Once we find a session recording from a churned user, we can watch their actions leading up to them churning. We might discover, for example, that the pricing page confuses users or that they can’t set up a key feature. We can use this information to improve these problem areas (check out experiments).

Cohorts

On top of making improvements to problem areas, we can monitor users at high risk to churn. To do this, we can set up a cohort in one of two ways.

The first is creating the cohort from the list of users in our chart. As mentioned earlier, clicking on the dormant part of the chart gives us a list of users who churned during this period. Clicking "Save as cohort" in the bottom right corner will turn them into a cohort we can monitor and analyze.
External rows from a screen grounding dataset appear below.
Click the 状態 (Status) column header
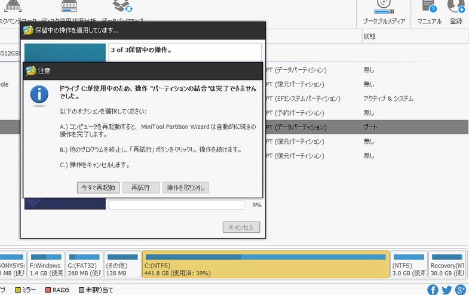This screenshot has width=469, height=295. pos(370,36)
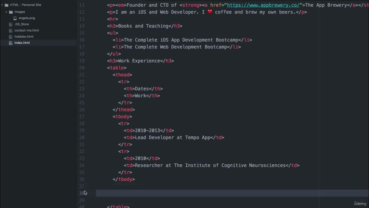369x208 pixels.
Task: Collapse the HTML - Personal Site project chevron
Action: point(2,5)
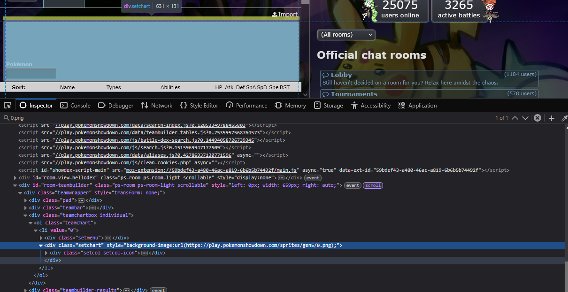Viewport: 568px width, 292px height.
Task: Click event badge on room-view-hellodex div
Action: click(x=312, y=178)
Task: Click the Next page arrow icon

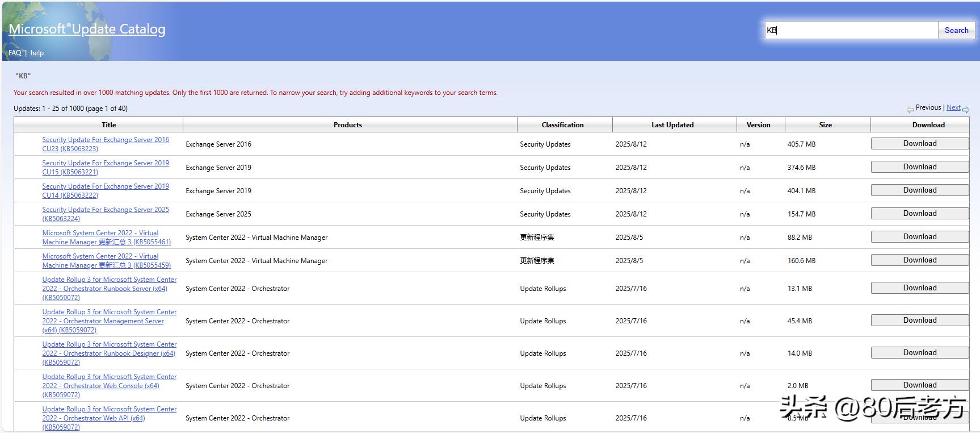Action: click(x=966, y=109)
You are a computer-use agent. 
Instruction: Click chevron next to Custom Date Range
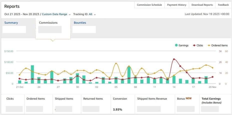70,15
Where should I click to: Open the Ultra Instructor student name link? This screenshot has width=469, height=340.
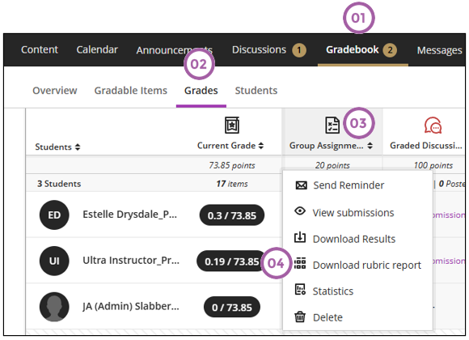pos(131,261)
The second way to create a cohort is by going to the cohort page and filtering to match the high churn risk users. In our example, the filters are not completing a key event (uploading a file) in the last 30 days and stopping downloading files in the last 15 days (but having done so before).

Churn risk cohort

Once saved, this provides us with a dynamic list of “high churn risk” users which we can monitor and use in other areas of PostHog.

Actions

One way we can use a cohort is by combining it with an event to create an action. For example, we can set up an action to trigger when a user in our high churn risk cohort visits a help page. Using webhooks, we can bring these actions into Slack or wherever our sales or customer success team spends their time to have them reach out to users when the risk action is triggered.

Churn risk action

Now we’ve targeted churn on multiple fronts, both by understanding what users are doing before they churn with session recordings and by monitoring users with cohorts and actions. We’ve begun to set up the tools for lowering churn. With continued improvement and experimentation, you’ll hopefully see improvements in your churn rate and the visualizations you’ve set up.